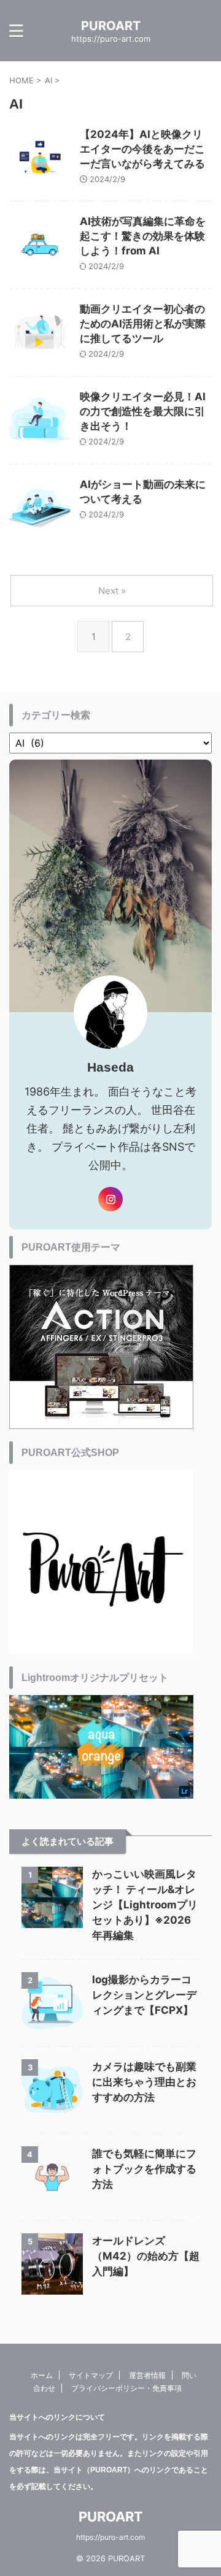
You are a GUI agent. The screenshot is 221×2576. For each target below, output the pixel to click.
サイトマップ (91, 2375)
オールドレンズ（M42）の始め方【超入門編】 (146, 2256)
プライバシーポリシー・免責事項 (126, 2388)
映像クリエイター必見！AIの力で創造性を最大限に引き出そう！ (143, 411)
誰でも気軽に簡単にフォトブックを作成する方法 (144, 2168)
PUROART (111, 25)
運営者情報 (147, 2375)
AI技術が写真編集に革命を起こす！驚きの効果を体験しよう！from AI (143, 236)
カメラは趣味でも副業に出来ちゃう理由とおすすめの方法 (144, 2081)
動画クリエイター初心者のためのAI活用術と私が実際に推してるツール (143, 324)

• **DIRECTIONS FOR THIS TASK**
Beginning with the line that contains "映像クリエイター必見！AIの力で創造性を最大限に引き出そう！ (143, 411)", write out every line through the end of the entries above, exactly.

• **TASK OUTPUT**
映像クリエイター必見！AIの力で創造性を最大限に引き出そう！ (143, 411)
誰でも気軽に簡単にフォトブックを作成する方法 (144, 2168)
PUROART (111, 25)
運営者情報 (147, 2375)
AI技術が写真編集に革命を起こす！驚きの効果を体験しよう！from AI (143, 236)
カメラは趣味でも副業に出来ちゃう理由とおすすめの方法 (144, 2081)
動画クリエイター初心者のためのAI活用術と私が実際に推してるツール (143, 324)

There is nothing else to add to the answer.